27 marzo 2009

sguardi

Quel ragazzino di cui incontro spesso gli occhi

chiede amore e attenzione con gesti inusuali

Con lui vorrei che le parole non fossero così importanti

Perché quelle sbagliate non puoi rimangiarle


Mi piacerebbe che il mondo che vede ad occhi aperti

Somigliasse un poco a quello che sicuramente vede ad occhi chiusi


Quel ragazzino mi si ferma spesso nel cuore


Mi piacerebbe che conoscesse saluti che sono arrivederci

E mai addii


Quegli occhi che mi parlano

Mi dicono che sarebbe bello se non esistessero i pensieri quadrati

E che le promesse si mantengono perché le mancanze si pagano


Mi dicono che sarebbe bello che la pazienza non avesse limiti

E che mille altre occasioni per lui fossero possibili

Perché mi ricordano che neanche la legge divina è uguale

per tutti


Si muove leggero, lui

come di chi deve sempre stare attento a non far rumore

E tiene le cose in mano stringendole così forte

che gli puoi vedere le nocche bianche

Quel ragazzino mi piace perché mi fa alzare la testa

e inclinarla di lato

25 marzo 2009

TUTTA MIA LA CITTA'

Non bisogna essere catastrofisti, pessimisti, allarmisti...

Il rassicurante “Piano Casa” preparato dal Governo e che in settimana verrà discusso (e, sicuramente, approvato!) ci restituirà uno stravolgimento architettonico delle nostre città e, in generale, un attentato alla salvaguardia ambientale.

(Ma perché? Arriveranno le centrali nucleari?)

Forse sarà abolita la parola salvaguardia.

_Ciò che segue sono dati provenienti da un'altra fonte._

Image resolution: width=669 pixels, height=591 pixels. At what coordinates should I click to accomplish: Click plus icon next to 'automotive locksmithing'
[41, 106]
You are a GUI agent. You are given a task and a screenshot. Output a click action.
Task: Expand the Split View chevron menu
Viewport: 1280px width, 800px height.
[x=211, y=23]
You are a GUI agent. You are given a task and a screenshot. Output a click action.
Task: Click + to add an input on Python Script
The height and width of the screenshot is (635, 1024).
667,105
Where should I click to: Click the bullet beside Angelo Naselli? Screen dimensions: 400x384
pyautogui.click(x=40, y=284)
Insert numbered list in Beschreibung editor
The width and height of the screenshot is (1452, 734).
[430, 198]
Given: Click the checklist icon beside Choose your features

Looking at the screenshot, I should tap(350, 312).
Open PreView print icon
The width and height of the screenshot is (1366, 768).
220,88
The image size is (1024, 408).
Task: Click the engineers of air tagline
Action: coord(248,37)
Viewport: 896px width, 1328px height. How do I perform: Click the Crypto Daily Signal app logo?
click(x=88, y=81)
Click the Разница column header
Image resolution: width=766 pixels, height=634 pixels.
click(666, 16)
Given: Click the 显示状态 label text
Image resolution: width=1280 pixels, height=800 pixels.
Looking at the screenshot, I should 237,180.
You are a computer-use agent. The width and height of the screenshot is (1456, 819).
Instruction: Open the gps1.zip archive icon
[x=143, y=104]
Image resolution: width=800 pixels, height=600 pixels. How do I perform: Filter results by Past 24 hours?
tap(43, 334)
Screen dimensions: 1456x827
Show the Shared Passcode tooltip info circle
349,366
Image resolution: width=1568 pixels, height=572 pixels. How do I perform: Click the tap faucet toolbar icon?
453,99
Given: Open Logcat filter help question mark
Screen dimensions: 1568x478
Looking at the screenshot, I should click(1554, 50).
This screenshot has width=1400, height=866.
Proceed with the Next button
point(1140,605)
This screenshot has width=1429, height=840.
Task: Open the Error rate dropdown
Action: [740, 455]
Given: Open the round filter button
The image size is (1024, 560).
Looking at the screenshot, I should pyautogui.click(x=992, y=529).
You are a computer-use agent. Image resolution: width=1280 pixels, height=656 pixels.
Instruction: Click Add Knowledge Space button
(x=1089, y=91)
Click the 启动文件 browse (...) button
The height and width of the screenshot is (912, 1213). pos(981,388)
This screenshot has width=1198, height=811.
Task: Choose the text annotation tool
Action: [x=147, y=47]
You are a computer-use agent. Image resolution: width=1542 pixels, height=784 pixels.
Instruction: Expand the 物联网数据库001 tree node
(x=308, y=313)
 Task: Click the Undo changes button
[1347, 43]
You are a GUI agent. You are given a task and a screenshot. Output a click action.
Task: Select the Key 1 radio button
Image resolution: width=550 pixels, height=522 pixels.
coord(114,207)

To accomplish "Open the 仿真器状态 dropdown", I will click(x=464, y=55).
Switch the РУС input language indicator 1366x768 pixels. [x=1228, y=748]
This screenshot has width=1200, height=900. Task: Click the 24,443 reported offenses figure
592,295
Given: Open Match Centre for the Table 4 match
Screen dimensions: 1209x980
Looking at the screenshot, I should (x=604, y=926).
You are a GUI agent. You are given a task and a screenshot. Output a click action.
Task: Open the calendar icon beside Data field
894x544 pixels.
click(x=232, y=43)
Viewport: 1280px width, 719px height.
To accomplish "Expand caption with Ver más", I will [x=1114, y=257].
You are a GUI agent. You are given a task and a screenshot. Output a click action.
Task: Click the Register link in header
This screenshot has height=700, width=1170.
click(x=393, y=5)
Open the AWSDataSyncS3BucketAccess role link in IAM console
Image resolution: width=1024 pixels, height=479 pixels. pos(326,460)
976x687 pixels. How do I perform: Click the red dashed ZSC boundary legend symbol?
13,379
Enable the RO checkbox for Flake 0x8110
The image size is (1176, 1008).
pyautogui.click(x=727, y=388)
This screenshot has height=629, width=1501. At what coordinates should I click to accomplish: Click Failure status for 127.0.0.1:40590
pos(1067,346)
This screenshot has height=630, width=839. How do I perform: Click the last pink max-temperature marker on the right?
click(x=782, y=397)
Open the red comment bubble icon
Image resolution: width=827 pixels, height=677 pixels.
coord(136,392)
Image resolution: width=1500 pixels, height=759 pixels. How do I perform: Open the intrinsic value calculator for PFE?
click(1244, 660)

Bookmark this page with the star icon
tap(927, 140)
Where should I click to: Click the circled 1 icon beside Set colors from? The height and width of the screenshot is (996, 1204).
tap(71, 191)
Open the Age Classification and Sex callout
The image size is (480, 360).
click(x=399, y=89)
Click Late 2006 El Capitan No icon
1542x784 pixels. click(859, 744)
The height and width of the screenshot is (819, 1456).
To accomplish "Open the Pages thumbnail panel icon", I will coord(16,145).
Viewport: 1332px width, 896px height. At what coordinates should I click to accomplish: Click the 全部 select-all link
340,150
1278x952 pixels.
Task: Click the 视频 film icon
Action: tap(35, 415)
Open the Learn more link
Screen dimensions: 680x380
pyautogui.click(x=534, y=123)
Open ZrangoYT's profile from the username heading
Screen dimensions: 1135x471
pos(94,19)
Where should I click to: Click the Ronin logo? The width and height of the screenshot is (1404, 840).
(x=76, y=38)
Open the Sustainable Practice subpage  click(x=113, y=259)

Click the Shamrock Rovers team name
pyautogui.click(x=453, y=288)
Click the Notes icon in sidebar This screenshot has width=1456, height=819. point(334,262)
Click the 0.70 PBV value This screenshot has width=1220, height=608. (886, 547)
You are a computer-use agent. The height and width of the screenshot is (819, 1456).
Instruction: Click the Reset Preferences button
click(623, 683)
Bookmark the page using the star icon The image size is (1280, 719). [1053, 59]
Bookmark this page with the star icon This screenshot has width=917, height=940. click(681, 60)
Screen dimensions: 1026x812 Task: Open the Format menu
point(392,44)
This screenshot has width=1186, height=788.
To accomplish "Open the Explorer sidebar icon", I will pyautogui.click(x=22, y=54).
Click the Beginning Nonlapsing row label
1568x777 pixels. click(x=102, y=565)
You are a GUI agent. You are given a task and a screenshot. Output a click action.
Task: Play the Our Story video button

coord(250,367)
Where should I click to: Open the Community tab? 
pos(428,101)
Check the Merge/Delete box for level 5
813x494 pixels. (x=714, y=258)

Le campagne diventeranno pian piano aeree edificabili, si finirà per avere le case ovunque e gli speculatori edilizi ingrasseranno del cibo generosamente offerto dal lungimirante Premier. Pensa al consenso che raccoglierà da tutti quei cittadini cui basterà un’ autocertificazione o un geometra consenziente per aumentare le volumetrie! Chi resisterà alla ghiotta occasione? Quanto consenso dagli imprenditori edili, dagli speculatori edilizi, dagli abusivisti in massa! Accontenterà anche qualcuno di sinistra questo ballo del mattone? E’ così che gira e prende quota l’economia!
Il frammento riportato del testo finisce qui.